(Mevcut veriler):

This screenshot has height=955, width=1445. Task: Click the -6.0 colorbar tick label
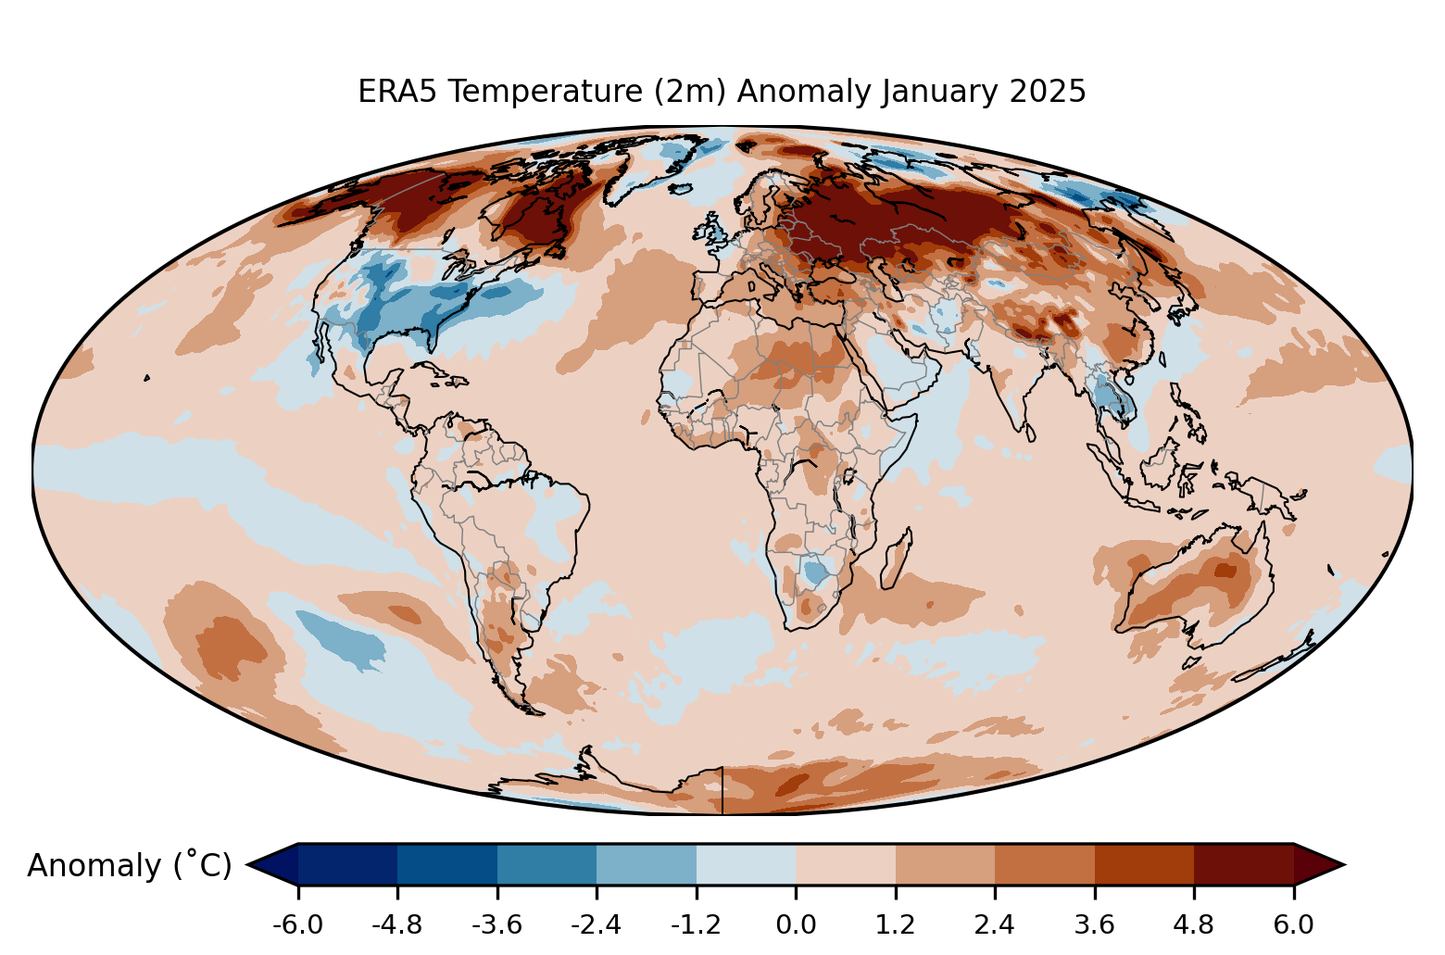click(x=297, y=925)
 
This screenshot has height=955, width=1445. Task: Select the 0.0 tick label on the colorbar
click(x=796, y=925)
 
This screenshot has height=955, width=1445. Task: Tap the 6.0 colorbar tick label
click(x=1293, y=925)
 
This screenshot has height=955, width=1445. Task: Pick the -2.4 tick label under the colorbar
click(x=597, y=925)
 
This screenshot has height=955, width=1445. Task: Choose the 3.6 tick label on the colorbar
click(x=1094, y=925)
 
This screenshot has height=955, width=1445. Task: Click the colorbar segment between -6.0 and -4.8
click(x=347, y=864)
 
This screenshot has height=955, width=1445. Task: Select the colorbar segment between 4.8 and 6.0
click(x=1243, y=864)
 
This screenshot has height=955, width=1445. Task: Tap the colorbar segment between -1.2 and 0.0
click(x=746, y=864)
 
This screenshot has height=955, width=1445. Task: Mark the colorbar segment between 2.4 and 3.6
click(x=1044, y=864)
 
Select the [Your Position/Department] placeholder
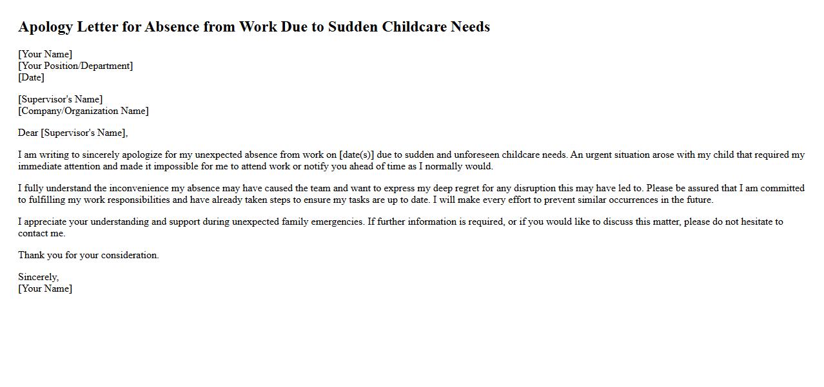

(Görev): Yukarıdaki satırların hepsini hiç değiştirmeden kopyalayın, ama resimleri cevaba koymayın.

(Görevin cevabı):
This screenshot has height=955, width=1445. Task: Click the -6.0 colorbar tick label
click(x=297, y=925)
 
This screenshot has height=955, width=1445. Task: Select the 0.0 tick label on the colorbar
click(x=796, y=925)
 
This screenshot has height=955, width=1445. Task: Tap the 6.0 colorbar tick label
click(x=1293, y=925)
 
This screenshot has height=955, width=1445. Task: Pick the -2.4 tick label under the colorbar
click(x=597, y=925)
 
This screenshot has height=955, width=1445. Task: Choose the 3.6 tick label on the colorbar
click(x=1094, y=925)
 
This screenshot has height=955, width=1445. Task: Click the colorbar segment between -6.0 and -4.8
click(x=347, y=864)
 
This screenshot has height=955, width=1445. Task: Select the colorbar segment between 4.8 and 6.0
click(x=1243, y=864)
 
This screenshot has height=955, width=1445. Task: Tap the colorbar segment between -1.2 and 0.0
click(x=746, y=864)
 
This screenshot has height=955, width=1445. Task: Mark the colorbar segment between 2.4 and 3.6
click(x=1044, y=864)
 
Select the [Your Position/Department] placeholder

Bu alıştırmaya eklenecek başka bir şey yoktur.